私は今、「サービス付き高齢者向け住宅」の厨房で働いている。パートとして厨房で働き始めてから、かれこれ11ヶ月目になる。調理補助をしたり、洗い物の他に、朝食と昼食を入居のお年寄りに配膳している。
1階、2階、3階と、合わせて40名前後の人数のお食事を運ぶ。
皆さん高齢なので、食堂はいつもとても静かだ。
3階にお住まいのOさんは、配膳の際はいつも寡黙で、ほとんど表情もあまりないおじいさんだ。話したこともほぼ無い。ただ1度だけ、隣に座るおばあさんが困っている時に、Oさんが「助けてあげて」と、声ではなく目で訴えてきたことがあった。
そんなOさんが、今日、私が配膳すると、大きな声でひとこと言った。
いつも寡黙なOさんのこの一言が、あまりにも思いがけない出来事だったので、一発で聞き取れなかった。
何かのご要望かしらと思い、「はい?」と耳を近づけて聞き返したのだが、また良く聞き取れなかった。
結局Oさんに3度も言わせる結果になり、やっと「ジャパン」と言っているのが分かった。
はて?「ジャパン?」
配膳したお膳には、今日はご飯ではなく「菓子パン」がのっている。
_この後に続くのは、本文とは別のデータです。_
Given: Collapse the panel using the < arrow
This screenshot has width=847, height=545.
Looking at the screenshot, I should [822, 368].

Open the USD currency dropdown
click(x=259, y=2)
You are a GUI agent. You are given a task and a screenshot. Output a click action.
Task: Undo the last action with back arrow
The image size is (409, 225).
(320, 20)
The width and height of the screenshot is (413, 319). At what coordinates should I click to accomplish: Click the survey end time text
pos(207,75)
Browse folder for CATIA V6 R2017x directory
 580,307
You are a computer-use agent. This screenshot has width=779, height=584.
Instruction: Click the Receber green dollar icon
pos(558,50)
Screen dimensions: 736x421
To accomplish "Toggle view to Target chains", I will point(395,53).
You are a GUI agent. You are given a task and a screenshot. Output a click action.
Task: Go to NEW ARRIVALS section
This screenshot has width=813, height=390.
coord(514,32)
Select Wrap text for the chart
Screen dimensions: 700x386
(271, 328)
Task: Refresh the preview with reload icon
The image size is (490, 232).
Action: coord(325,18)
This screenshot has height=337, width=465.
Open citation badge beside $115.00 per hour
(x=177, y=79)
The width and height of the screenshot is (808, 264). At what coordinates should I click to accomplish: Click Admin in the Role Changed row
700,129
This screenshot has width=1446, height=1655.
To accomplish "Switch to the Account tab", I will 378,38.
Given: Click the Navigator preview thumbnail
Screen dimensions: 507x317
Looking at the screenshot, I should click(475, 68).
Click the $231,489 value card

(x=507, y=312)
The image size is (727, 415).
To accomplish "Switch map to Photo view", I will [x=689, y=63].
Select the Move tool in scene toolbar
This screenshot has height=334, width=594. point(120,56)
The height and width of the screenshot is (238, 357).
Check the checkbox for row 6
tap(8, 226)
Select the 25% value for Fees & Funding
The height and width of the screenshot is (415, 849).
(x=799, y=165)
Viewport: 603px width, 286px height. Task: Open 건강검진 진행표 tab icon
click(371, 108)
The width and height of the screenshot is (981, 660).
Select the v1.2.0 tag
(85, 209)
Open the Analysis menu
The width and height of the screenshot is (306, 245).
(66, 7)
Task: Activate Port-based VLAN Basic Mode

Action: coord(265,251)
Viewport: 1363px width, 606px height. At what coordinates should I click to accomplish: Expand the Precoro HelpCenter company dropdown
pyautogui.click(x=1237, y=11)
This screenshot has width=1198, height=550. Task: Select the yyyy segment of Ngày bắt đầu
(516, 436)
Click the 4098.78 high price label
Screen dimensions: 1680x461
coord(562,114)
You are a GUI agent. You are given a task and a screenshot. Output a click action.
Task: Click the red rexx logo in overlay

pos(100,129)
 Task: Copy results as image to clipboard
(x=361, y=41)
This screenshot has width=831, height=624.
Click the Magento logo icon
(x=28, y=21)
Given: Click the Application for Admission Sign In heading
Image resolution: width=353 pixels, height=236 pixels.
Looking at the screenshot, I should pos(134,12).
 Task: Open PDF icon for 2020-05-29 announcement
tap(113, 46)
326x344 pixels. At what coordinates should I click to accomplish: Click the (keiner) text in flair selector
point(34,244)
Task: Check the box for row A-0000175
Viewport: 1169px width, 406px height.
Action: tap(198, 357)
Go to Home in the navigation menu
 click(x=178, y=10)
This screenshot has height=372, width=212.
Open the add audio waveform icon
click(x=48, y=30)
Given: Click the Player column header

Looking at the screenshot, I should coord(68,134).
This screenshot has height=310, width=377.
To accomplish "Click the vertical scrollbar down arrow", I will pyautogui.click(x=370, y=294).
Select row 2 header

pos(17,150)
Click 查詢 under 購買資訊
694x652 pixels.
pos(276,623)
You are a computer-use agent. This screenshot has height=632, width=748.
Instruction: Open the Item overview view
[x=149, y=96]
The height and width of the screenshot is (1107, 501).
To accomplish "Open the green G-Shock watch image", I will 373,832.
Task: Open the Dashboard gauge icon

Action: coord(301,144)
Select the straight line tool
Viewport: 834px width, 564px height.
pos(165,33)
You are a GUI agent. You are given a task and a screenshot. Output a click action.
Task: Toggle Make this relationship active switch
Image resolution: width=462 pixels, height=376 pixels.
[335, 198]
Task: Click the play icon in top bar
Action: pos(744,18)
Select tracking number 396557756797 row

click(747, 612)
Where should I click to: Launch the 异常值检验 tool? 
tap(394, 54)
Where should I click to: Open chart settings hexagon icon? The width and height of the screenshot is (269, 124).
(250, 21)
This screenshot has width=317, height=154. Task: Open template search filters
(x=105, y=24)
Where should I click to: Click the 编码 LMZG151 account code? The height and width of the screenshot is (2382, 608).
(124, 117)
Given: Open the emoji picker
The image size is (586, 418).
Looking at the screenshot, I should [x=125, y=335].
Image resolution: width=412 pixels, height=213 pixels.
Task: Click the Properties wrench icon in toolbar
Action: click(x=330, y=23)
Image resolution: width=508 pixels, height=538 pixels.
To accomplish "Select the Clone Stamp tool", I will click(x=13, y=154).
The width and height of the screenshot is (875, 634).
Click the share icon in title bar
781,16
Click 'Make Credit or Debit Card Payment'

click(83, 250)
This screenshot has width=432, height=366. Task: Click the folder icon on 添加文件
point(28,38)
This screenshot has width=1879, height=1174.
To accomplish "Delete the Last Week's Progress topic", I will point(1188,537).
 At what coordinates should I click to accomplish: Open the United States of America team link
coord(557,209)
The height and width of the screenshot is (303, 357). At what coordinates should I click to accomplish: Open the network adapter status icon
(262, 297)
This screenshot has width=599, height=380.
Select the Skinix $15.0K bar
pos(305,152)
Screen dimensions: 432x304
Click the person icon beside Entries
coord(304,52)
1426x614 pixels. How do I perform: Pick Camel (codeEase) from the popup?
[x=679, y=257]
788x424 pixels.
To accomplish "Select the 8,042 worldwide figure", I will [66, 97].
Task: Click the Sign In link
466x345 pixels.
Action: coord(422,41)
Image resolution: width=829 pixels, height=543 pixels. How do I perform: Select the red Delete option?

もしかして、これはダジャレなのか?それしかない!
私は、「もしかしてダジャレですか?パンだけにジャパン!」と言って笑ってOさんの顔を見たが、いつも通り表情は乏しい。
あちゃー、失敗したー。
Oさんの渾身のダジャレを私は台無しにしてしまった(汗)。
皆さんへの配膳を終えた帰り際、Oさんのところへ行き、「またダジャレ、聞かせてくださいね」と言って厨房へ戻った。
元々ダジャレに疎い私。ピンと来ない自分が本当に情け無かったけれど、朝から私にダジャレを言ってくださったOさんの気持ちがとてもうれしかった。
今日は郷ひろみ並みの、Oさんの「ジャパン」が忘れられないひと言となった。